▶ [阅读摘录]
^^^^^^^^

Grafana Loki 全量部署指南(EKS + EBS gp3 + Promtail + Grafana)

目录

1. 架构概览

2. 前置条件

3. 存储配置

4. Loki 部署

5. Promtail 部署

6. 对外访问

7. Grafana 部署

8. 快速验证

9. Dashboard

10. 常见问题

11. 生产化建议


1) 架构概览


+----------------------+           +------------------------------+
| K8s Nodes            |           |  Amazon EBS (gp3)            |
|  (DaemonSet)         |           |  PVC → PV (RWO, xfs)         |
|  Promtail            |  push     +------------------------------+
|  └─ tail /var/log    | ======>   |  Loki (Single Binary)        |
|                      |           |  └─ /var/loki ←─ PVC(EBS)    |
+----------------------+           |  └─ Gateway (LoadBalancer)   |
                                   +------------------------------+
                                              ↑
                                      Grafana / curl / logcli
  • Promtail:每个节点 DaemonSet 采集容器日志(/var/log/pods)

^^^^^^^^

▶ [原始数据]
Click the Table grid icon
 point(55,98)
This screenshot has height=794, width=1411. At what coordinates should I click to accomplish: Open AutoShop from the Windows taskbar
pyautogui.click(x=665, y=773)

^^^^^^^^

▶ [练习任务] 根据这篇部署指南,逐条判断以下陈述是否成立,回答“是”或“否”,并原样引用起决定作用的原文:1. Promtail 以 DaemonSet 形式在每个节点上采集容器日志。2. Loki 以多组件分布式模式部署。3. EBS 卷以 RWX 访问模式挂载。 上述数据与这篇部署指南没有关联。

▶ [任务结果]
1. 是,“Promtail:每个节点 DaemonSet 采集容器日志(/var/log/pods)”
2. 否,“Loki (Single Binary)”
3. 否,“PVC → PV (RWO, xfs)”